(DATA SUPPLIED begins)
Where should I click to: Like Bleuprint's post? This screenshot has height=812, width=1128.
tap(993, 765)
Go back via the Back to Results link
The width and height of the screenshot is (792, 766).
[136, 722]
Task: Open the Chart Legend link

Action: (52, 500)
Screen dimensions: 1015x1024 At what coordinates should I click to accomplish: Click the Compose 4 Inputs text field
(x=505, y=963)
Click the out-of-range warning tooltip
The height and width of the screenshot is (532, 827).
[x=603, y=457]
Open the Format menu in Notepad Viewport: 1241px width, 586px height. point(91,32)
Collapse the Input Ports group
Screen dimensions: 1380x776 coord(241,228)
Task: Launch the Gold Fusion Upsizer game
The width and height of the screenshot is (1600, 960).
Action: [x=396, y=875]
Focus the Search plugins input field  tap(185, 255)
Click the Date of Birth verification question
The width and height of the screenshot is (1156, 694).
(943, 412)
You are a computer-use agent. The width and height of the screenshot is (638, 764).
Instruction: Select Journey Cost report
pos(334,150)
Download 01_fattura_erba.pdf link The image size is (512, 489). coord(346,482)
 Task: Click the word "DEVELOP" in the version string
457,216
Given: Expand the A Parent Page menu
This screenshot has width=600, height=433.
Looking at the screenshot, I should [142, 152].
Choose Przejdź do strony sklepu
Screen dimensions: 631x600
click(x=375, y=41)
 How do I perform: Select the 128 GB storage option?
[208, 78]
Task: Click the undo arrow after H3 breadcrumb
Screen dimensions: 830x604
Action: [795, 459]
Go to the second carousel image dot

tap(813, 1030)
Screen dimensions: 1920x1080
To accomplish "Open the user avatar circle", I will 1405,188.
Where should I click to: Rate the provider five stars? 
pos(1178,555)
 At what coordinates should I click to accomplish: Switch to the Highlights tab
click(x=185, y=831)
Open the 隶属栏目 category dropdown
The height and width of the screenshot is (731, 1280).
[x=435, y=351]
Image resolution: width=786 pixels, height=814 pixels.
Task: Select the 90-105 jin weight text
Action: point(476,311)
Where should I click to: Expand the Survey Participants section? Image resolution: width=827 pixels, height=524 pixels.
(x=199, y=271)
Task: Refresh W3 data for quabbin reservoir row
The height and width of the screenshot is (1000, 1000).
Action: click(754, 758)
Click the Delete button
(DATA SUPPLIED ends)
Transcribe the records. Keep every word exactly as it stands.

SOLUTION BELOW »
Where should I click to: Like Bleuprint's post? This screenshot has height=812, width=1128.
tap(993, 765)
Go back via the Back to Results link
The width and height of the screenshot is (792, 766).
[136, 722]
Task: Open the Chart Legend link

Action: (52, 500)
Screen dimensions: 1015x1024 At what coordinates should I click to accomplish: Click the Compose 4 Inputs text field
(x=505, y=963)
Click the out-of-range warning tooltip
The height and width of the screenshot is (532, 827).
[x=603, y=457]
Open the Format menu in Notepad Viewport: 1241px width, 586px height. point(91,32)
Collapse the Input Ports group
Screen dimensions: 1380x776 coord(241,228)
Task: Launch the Gold Fusion Upsizer game
The width and height of the screenshot is (1600, 960).
Action: [x=396, y=875]
Focus the Search plugins input field  tap(185, 255)
Click the Date of Birth verification question
The width and height of the screenshot is (1156, 694).
(943, 412)
You are a computer-use agent. The width and height of the screenshot is (638, 764).
Instruction: Select Journey Cost report
pos(334,150)
Download 01_fattura_erba.pdf link The image size is (512, 489). coord(346,482)
 Task: Click the word "DEVELOP" in the version string
457,216
Given: Expand the A Parent Page menu
This screenshot has width=600, height=433.
Looking at the screenshot, I should [142, 152].
Choose Przejdź do strony sklepu
Screen dimensions: 631x600
click(x=375, y=41)
 How do I perform: Select the 128 GB storage option?
[208, 78]
Task: Click the undo arrow after H3 breadcrumb
Screen dimensions: 830x604
Action: [795, 459]
Go to the second carousel image dot

tap(813, 1030)
Screen dimensions: 1920x1080
To accomplish "Open the user avatar circle", I will 1405,188.
Where should I click to: Rate the provider five stars? 
pos(1178,555)
 At what coordinates should I click to accomplish: Switch to the Highlights tab
click(x=185, y=831)
Open the 隶属栏目 category dropdown
The height and width of the screenshot is (731, 1280).
[x=435, y=351]
Image resolution: width=786 pixels, height=814 pixels.
Task: Select the 90-105 jin weight text
Action: point(476,311)
Where should I click to: Expand the Survey Participants section? Image resolution: width=827 pixels, height=524 pixels.
(x=199, y=271)
Task: Refresh W3 data for quabbin reservoir row
The height and width of the screenshot is (1000, 1000).
Action: click(754, 758)
Click the Delete button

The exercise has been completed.